Life Update

Being Young and a Dreamer

Screen Shot 2017-05-22 at 3.05.45 PMWhen I daydream about where I want to go in life, it starts with my writing. My first dream is that I want to publish a book. I want to publish a book and see my name in print and walk into Barnes and Nobel and see my book on the shelf. I want to feel pride and relief that I actually did it. I want my book to make it to the New York Times best-selling list and I want to save the little blurb about it. I want to go on Ellen or maybe The Talk and I want the studio audience to go home with a copy. I want my book to turn into a movie and I want to help write it and I want to spend the summer in Hollywood working on its set. Then I want to publish another book, then I want to write another one and publish that too. I want to finish the forty-plus books that are in my writing queue. I want to write at least one book that takes place in every state. I want to inspire fan fiction.

And then people say, “That’s nice, but what’s your backup plan?” Or “That’s really cool, what are you doing until then?” And I tell them, I’m working towards that; I’m writing every day. I’m editing every day. I’m working on my books every day.
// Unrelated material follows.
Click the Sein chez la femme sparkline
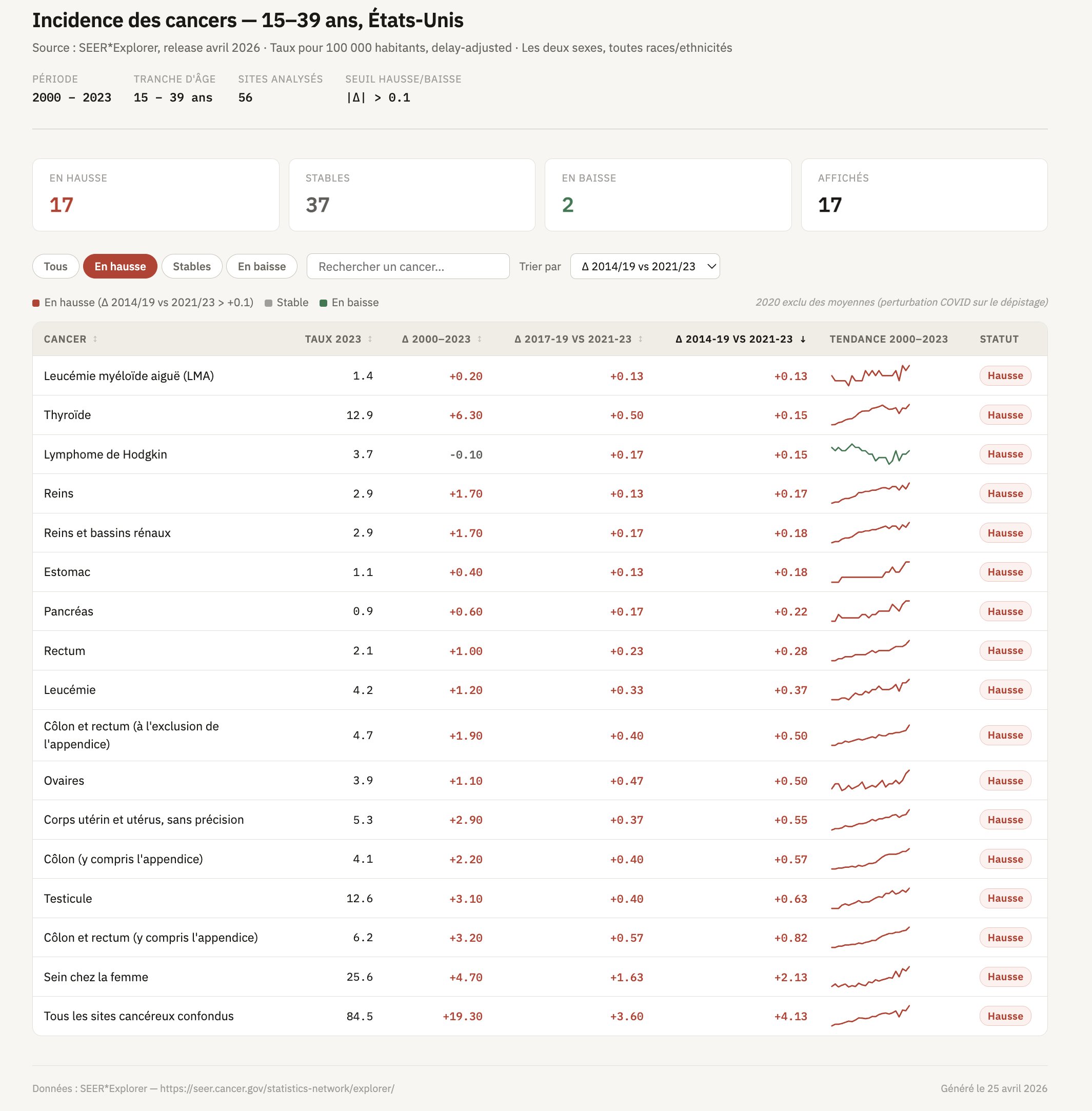Screen dimensions: 1092x1111 coord(870,977)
The choice that I made for my post-grad life draws a lot of questions. I’ve been convinced by the adults in my life that it would be better if I went to graduate school, if I went and got my masters, my Ph.D., focused on publishing a book after I got a permanent job with a good pay and my own apartment. I’ve been told that it’s just “two more years; two more years is nothing.”
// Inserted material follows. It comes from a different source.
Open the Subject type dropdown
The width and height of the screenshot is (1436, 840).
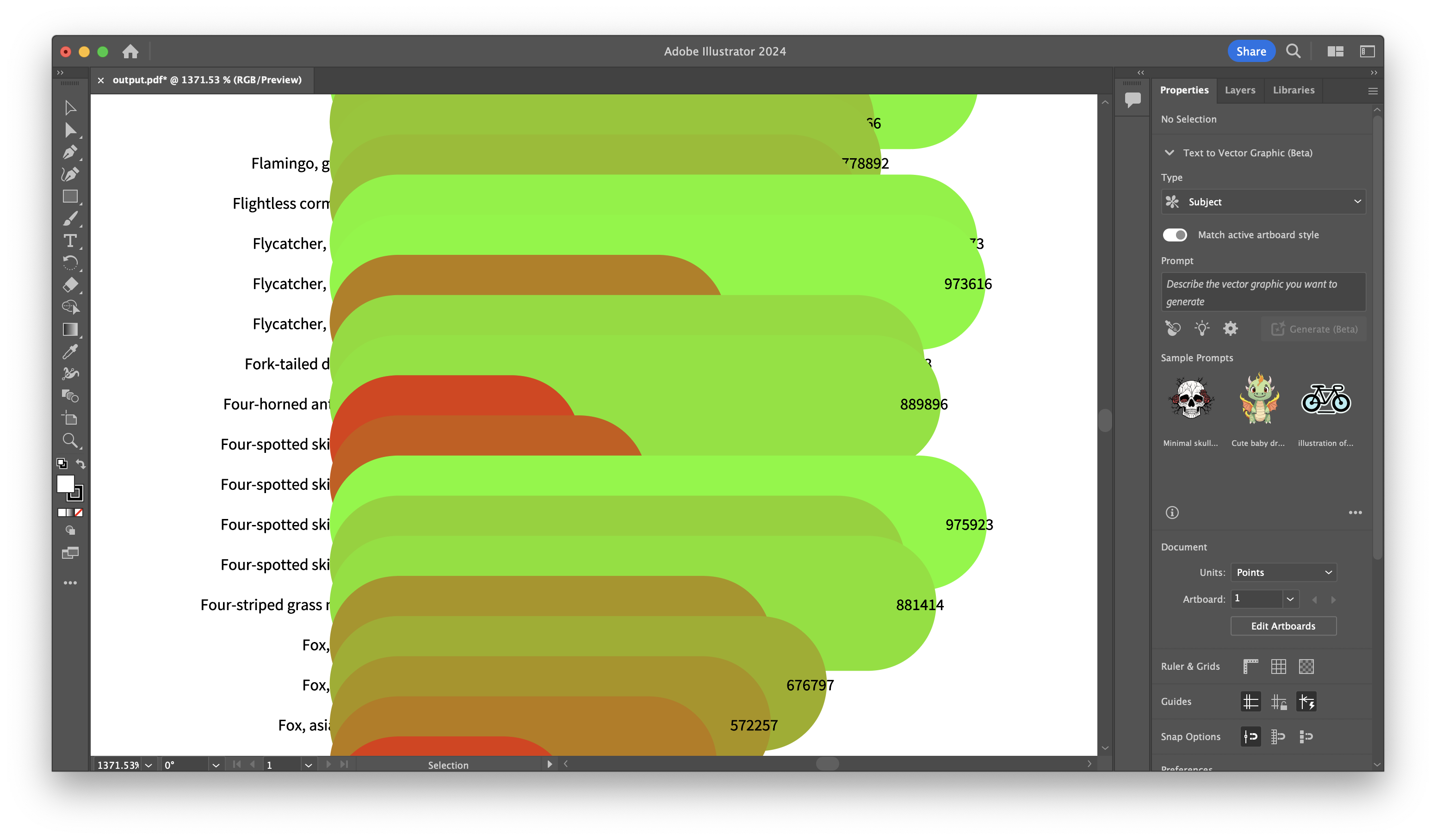tap(1263, 202)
But two more years of school is something. Two more years is time that I can’t focus on new work, it’s time I can’t edit, it’s time I can’t send out query letters or work with my editor. Every time someone tries to convince me that it would be in my best interest to go get my masters, go get a P.A. degree, I wonder why my dream isn’t enough.

Of course, my dream is enough for me, but for everyone else, it’s a hobby and a side job. It’s something I should be doing in between coursework while pursuing something more reasonable.

Once upon a time, my dream was to have a Ph.D. in psychology. I was going to move to Boston and be a clinical psychologist and work on the psych ward at Mass Gen. If that were still my dream, I’d probably have fewer people trying to steer me onto a different career path.

No one questions those who dream of being doctors and lawyers and psychologists. They aren’t asked what to do in the mean time or what their backup plan is. But they’re still dreamers. I wonder how the world would be different if we supported those who don’t choose practicality. If we didn’t relegate them down to hobbies and side jobs. The world needs doctors and lawyers and psychologists. But the world also needs storytellers and creators and dreamers.

Being young and a dreamer can be difficult, but I wouldn’t want to be anything else.